Epstein (dalam Sears dkk, 1994) menemukan bahwa pengaruh kepadatan tinggi tempat tinggal tidak akan terjadi apabila penghuni mempunyai sikap kooperatif dan tingkat pengendalian tertentu. Pada penelitian Mitchel di Hongkong (dalam Sears dkk, 1994) mencoba mengukur ruang hidup setiap keluarga, menghitung kepadatan penghuni di dalam rumah, serta mengukur kecemasan, kegelisahan, serta sintom-sintom ketegangan lainnya. Hasilnya menunjukkan bahwa setiap orang di Hongkong (pada sampel penelitian tersebut) harus membagi ruang seluas 400 kaki persegi dengan 10 orang atau lebih.
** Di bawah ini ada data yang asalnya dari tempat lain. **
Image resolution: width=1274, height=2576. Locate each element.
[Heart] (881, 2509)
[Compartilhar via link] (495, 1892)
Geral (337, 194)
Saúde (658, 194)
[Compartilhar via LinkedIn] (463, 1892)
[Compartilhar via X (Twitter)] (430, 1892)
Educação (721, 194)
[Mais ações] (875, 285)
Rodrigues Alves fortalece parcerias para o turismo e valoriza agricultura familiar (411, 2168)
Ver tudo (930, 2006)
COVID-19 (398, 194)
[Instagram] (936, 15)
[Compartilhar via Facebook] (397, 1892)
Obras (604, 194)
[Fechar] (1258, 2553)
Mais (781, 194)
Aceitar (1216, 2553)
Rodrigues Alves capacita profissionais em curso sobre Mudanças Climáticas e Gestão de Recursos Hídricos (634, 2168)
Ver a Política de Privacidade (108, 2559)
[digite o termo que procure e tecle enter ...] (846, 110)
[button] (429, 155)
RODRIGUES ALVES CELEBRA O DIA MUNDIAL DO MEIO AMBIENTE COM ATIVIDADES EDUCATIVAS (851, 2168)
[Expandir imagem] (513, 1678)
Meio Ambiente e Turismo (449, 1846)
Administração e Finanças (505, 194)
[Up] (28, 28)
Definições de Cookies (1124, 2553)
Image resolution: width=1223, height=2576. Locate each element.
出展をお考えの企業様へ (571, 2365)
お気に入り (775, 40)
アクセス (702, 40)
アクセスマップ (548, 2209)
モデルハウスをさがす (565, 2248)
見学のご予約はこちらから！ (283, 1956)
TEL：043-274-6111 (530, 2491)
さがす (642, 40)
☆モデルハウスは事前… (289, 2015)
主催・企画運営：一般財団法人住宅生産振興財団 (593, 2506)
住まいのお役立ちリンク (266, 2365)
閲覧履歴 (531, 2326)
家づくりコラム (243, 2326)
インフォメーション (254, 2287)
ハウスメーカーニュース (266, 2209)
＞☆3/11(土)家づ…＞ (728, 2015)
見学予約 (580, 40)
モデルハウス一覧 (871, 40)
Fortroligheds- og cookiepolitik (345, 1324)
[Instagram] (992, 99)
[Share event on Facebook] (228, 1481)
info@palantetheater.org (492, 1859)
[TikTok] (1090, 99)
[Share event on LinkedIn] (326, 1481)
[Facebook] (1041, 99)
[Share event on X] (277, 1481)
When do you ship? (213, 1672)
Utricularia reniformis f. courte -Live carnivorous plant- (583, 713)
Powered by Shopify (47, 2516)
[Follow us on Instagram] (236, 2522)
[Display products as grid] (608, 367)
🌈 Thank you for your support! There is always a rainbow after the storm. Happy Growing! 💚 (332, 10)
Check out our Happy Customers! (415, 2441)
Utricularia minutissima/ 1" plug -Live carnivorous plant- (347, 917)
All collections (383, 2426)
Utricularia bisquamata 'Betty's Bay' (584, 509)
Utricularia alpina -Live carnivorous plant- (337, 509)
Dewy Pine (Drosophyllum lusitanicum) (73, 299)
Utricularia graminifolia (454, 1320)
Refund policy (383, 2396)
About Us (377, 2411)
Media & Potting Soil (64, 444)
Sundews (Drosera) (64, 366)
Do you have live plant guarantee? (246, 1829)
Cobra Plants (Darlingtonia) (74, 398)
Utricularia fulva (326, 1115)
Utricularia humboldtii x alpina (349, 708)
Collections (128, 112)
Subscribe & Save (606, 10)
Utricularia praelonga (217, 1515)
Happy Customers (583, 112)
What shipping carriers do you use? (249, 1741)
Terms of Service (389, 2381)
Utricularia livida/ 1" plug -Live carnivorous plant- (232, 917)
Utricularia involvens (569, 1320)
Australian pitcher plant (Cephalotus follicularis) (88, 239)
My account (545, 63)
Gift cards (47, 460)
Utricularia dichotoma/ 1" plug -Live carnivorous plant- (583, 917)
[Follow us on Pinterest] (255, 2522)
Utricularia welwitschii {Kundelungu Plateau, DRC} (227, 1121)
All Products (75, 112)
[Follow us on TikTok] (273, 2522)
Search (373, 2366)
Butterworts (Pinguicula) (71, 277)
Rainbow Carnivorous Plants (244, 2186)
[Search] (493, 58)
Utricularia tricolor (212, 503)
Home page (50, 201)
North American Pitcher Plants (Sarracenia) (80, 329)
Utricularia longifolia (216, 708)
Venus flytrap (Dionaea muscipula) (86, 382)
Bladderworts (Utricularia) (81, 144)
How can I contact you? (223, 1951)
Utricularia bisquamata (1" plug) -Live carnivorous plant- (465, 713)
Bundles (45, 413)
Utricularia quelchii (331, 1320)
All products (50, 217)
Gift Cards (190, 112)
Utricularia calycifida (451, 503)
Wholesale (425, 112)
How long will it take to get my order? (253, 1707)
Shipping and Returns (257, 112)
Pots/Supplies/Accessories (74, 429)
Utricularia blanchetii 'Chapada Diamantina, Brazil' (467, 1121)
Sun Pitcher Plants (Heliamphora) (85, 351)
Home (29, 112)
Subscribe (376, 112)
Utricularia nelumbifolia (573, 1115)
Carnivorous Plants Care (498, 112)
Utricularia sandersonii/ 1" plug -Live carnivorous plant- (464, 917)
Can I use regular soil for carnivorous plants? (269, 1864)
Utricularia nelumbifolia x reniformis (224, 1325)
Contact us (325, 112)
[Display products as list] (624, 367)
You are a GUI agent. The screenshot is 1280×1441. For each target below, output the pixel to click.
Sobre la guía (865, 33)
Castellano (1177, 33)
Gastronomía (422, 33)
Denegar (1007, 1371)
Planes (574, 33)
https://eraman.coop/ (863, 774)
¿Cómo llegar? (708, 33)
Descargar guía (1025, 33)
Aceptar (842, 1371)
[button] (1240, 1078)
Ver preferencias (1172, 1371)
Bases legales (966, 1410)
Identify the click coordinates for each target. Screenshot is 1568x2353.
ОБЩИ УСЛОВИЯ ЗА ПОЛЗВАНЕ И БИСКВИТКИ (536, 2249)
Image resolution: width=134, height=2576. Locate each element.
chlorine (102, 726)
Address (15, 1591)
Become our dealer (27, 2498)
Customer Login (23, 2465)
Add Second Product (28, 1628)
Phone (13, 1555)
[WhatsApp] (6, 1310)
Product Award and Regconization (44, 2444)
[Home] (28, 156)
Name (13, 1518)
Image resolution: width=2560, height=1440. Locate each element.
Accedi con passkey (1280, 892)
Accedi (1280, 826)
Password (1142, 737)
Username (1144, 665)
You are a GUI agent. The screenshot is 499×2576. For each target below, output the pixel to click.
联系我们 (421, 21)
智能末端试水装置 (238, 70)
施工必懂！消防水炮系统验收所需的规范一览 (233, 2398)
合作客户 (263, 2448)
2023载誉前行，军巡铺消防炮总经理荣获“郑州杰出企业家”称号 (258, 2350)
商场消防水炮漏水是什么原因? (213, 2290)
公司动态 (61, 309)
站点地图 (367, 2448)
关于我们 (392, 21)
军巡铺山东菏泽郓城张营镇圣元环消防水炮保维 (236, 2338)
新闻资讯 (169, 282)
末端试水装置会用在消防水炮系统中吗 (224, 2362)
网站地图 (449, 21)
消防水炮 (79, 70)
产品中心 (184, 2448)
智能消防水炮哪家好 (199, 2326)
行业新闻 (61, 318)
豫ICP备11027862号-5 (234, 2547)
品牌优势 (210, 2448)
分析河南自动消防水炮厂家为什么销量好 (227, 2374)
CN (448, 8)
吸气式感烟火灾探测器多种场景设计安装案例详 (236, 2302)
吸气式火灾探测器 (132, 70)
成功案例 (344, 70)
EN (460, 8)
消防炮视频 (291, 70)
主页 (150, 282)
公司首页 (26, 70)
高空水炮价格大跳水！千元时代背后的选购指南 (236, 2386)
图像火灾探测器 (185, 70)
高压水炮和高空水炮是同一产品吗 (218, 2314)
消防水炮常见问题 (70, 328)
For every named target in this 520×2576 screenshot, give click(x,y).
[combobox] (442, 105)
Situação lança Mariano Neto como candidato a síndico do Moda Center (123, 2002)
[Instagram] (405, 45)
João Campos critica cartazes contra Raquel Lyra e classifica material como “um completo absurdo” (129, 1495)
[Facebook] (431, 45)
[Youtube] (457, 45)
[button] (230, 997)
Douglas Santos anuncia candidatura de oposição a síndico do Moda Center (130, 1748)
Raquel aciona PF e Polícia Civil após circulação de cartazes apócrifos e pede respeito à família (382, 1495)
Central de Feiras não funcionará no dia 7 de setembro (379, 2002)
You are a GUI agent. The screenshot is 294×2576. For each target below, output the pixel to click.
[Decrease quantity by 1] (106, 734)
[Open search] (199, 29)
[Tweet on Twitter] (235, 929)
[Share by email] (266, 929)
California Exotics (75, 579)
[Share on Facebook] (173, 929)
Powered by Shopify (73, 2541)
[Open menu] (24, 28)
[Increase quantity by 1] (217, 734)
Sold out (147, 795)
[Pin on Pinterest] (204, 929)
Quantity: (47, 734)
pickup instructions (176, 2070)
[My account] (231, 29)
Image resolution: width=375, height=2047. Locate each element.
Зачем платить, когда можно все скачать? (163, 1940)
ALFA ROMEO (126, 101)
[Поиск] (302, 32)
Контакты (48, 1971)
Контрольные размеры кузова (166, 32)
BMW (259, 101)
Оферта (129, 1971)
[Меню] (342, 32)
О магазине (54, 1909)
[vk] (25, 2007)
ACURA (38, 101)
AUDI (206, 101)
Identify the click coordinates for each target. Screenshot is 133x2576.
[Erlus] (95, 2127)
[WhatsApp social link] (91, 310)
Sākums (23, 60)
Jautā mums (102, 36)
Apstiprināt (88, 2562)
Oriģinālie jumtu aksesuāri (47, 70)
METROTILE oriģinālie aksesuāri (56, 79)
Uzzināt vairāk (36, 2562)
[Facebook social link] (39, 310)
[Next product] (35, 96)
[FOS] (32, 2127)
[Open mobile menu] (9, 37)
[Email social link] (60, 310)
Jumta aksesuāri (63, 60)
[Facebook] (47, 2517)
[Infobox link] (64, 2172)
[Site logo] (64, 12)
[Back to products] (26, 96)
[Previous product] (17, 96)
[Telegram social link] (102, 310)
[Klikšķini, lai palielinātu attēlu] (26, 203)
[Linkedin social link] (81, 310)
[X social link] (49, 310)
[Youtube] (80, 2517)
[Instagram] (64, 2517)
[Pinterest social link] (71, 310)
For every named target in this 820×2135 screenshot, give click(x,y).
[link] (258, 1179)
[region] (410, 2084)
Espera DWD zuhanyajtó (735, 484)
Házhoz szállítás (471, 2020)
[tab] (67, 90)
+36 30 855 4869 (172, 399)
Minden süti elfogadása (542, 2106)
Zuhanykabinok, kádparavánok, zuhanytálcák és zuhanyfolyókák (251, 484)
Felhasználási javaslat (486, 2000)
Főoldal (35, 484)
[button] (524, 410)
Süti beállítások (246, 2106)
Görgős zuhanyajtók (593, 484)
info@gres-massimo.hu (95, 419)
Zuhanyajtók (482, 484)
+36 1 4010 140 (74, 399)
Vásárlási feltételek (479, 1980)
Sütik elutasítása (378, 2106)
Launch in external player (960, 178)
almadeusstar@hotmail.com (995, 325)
Kendati pun demikian, tidak ada hambatan yang berarti antara kepadatan dengan patologi.
Gambaran lain diungkapan Setiadi (1991) bahwa bangsa Amerika sudah dapat merasakan dampk negatif yang luar biasa pada kepadatan sekitar 500 orang/Ha, dengan terjadinya banyak penyimpangan perilaku sosial, pembunuhan, pemerkosaan, dan tindak kriminal lainnya. Sementara itu, di Jepang dan di Hongkong dengan kepadatan 5000 orang/Ha pada bagian kota-kota tertentu, ternyata angka kejahatan atau kriminal disana masih lebih rendah.


SUMBER: Prabowo, H. 1998. Pengantar Psikologi Lingkungan. Makalah Kuliah (tidak diterbitkan). Jakarta: Fakultas Psikologi Universitas Gunadarma.